■ WORK REQUIRED ■
Please transcribe exactly the lines from the line holding "Instruction: Click the Stop loading icon" through the end of the data below, and skip any pictures.
:::::
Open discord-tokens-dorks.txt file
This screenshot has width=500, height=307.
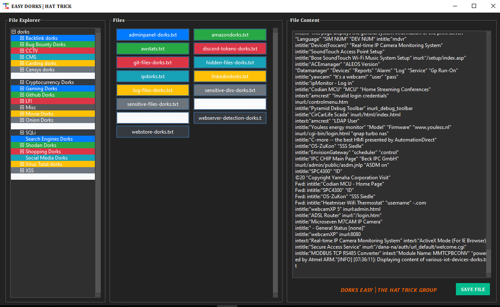tap(230, 49)
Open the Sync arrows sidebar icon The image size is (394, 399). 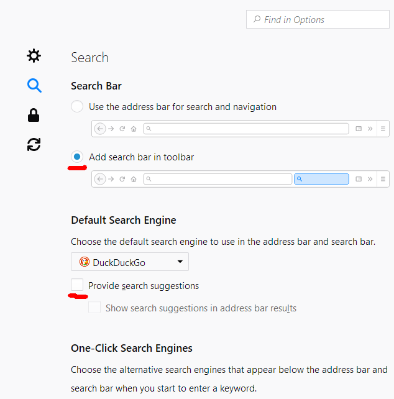coord(34,145)
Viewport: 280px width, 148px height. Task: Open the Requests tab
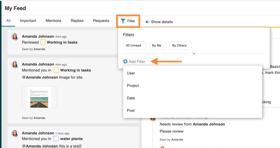pyautogui.click(x=101, y=21)
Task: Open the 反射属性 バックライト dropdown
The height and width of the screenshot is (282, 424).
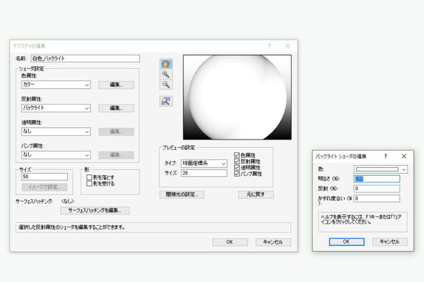Action: [56, 109]
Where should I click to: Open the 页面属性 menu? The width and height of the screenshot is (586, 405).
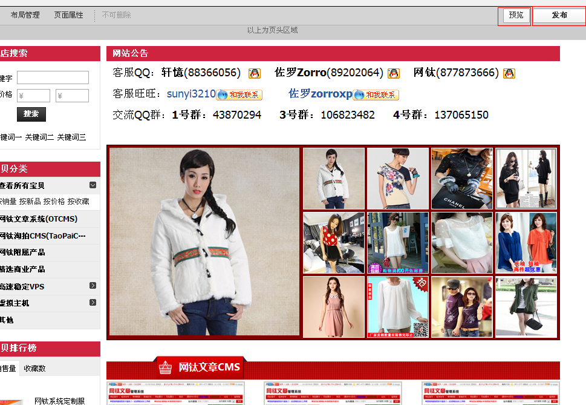point(69,15)
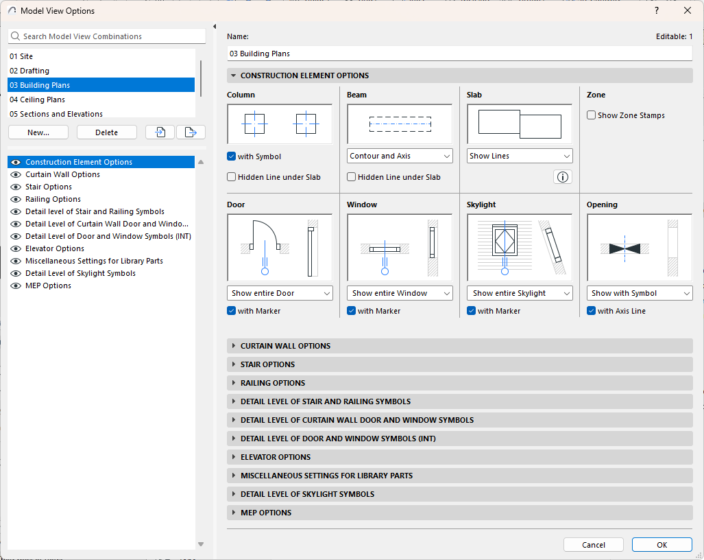Create a new combination with the New button
The image size is (704, 560).
38,132
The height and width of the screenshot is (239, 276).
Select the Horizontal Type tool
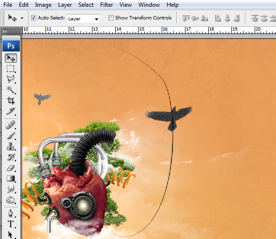(x=11, y=224)
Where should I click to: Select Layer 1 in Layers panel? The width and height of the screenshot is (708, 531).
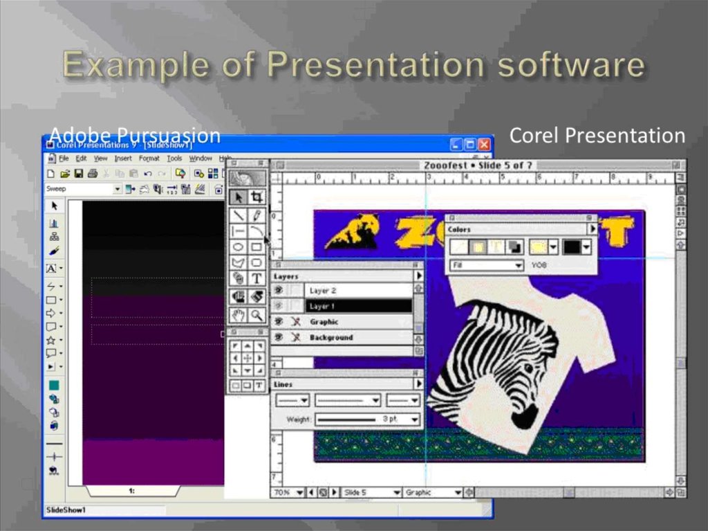[x=358, y=306]
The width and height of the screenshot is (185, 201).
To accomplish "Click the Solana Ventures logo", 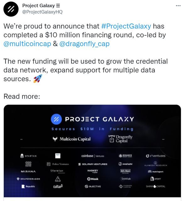I will (x=93, y=164).
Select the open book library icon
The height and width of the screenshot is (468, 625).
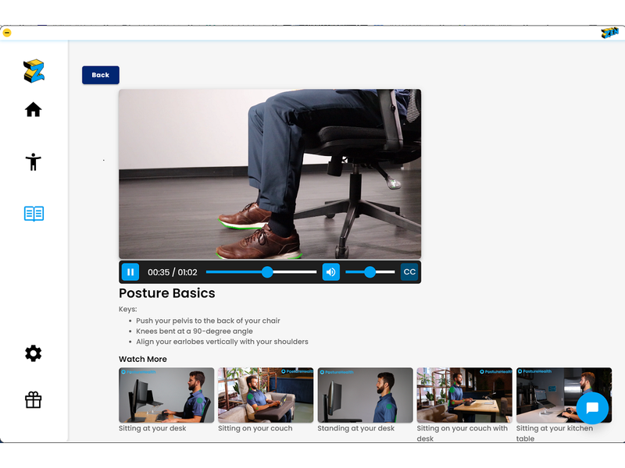tap(34, 214)
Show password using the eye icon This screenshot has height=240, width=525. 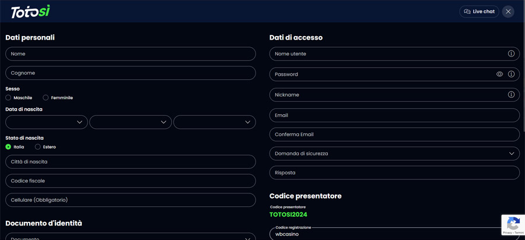[499, 75]
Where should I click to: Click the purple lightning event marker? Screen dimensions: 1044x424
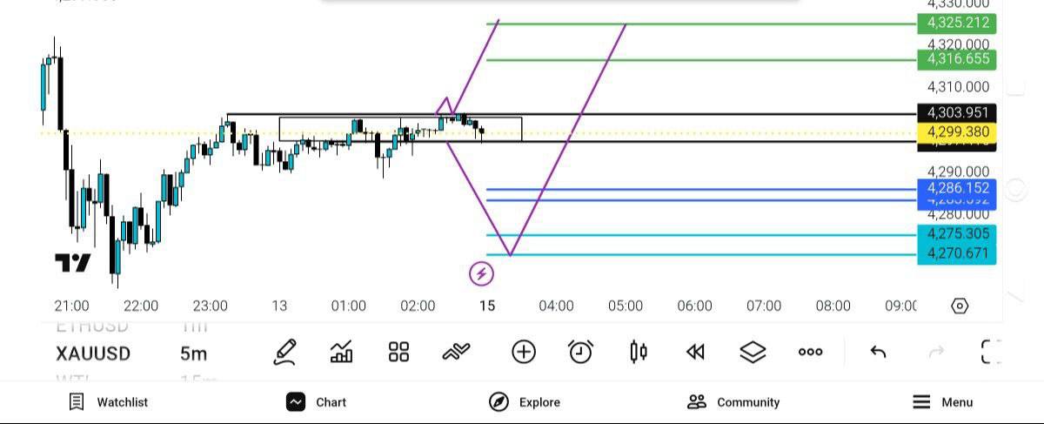(x=481, y=274)
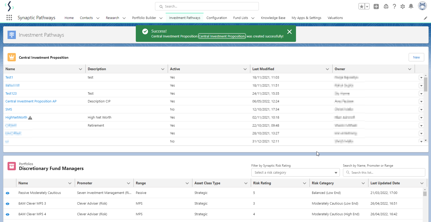
Task: Go to the Knowledge Base tab
Action: (x=273, y=18)
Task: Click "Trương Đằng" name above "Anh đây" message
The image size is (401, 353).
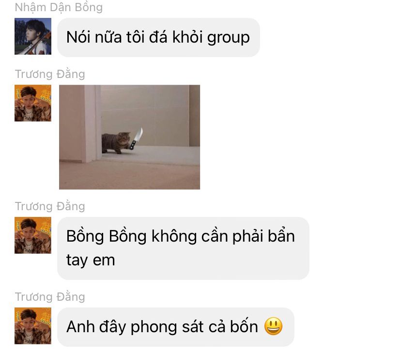Action: point(50,297)
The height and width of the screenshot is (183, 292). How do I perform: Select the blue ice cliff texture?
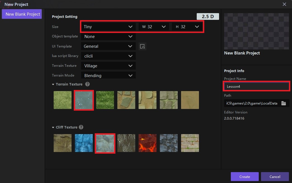[84, 143]
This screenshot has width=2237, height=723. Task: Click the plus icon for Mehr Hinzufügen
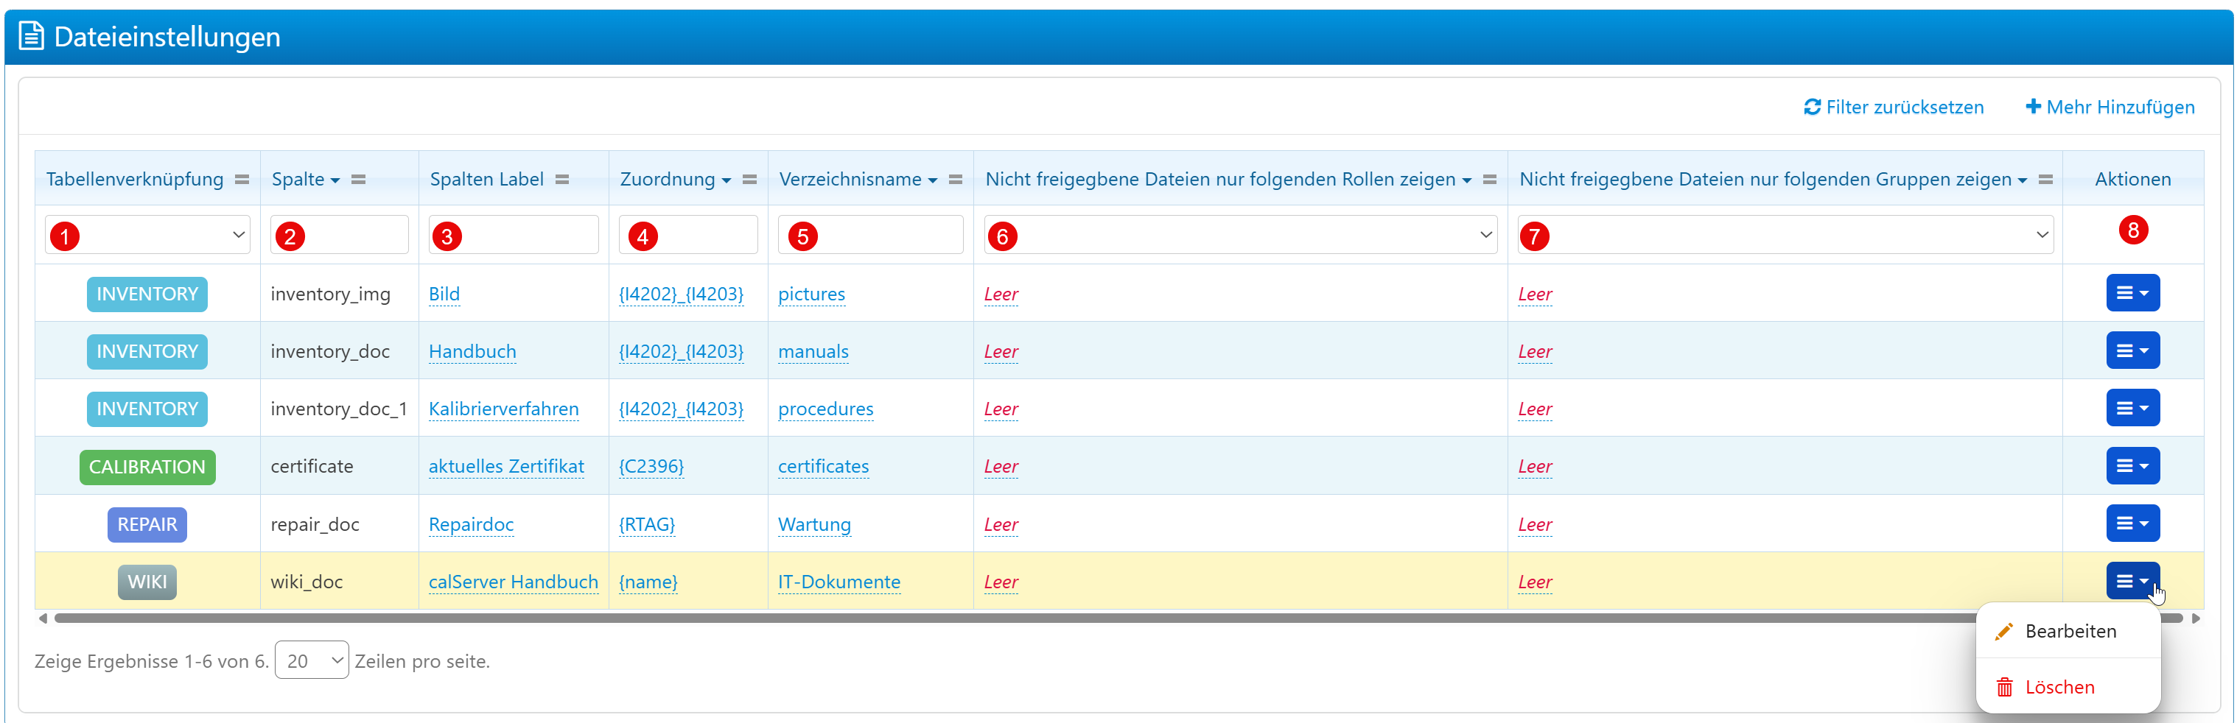click(x=2033, y=107)

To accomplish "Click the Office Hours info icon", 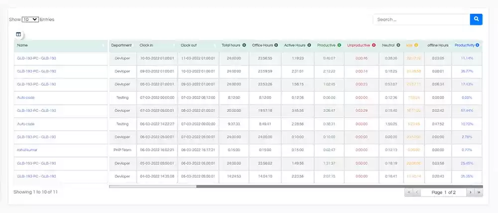I will click(276, 45).
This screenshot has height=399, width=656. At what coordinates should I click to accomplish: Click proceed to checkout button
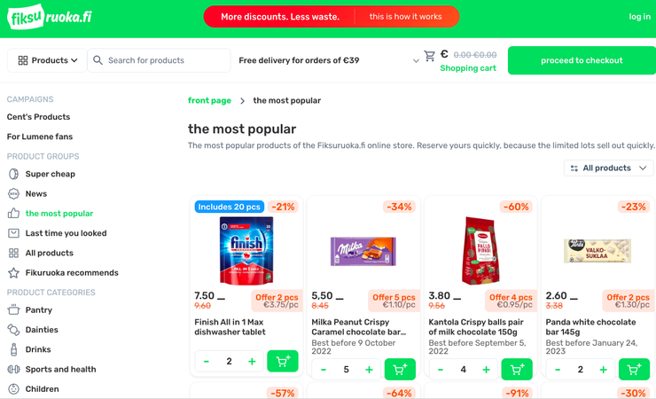tap(581, 60)
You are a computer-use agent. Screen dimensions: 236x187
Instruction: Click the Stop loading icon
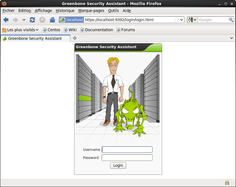pyautogui.click(x=42, y=20)
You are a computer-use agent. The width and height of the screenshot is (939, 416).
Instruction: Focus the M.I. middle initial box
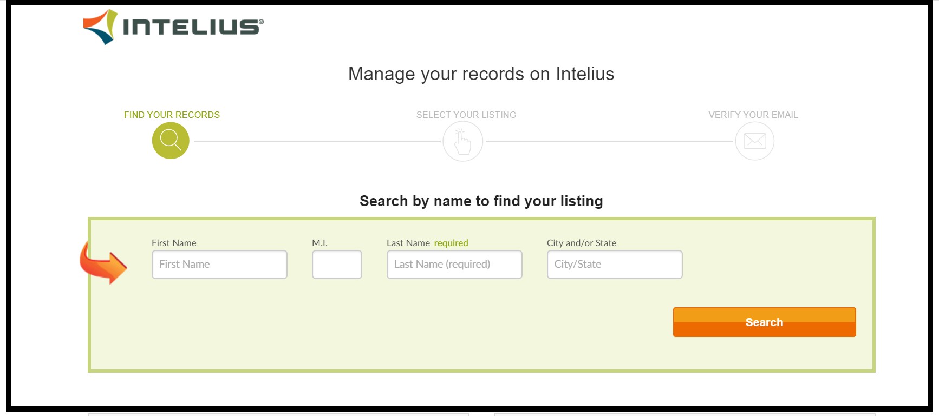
:::::
■ PROBLEM SOLUTION ■
Instruction: Click the Stop loading icon
pyautogui.click(x=42, y=20)
You are a computer-use agent. The width and height of the screenshot is (939, 416).
Instruction: Focus the M.I. middle initial box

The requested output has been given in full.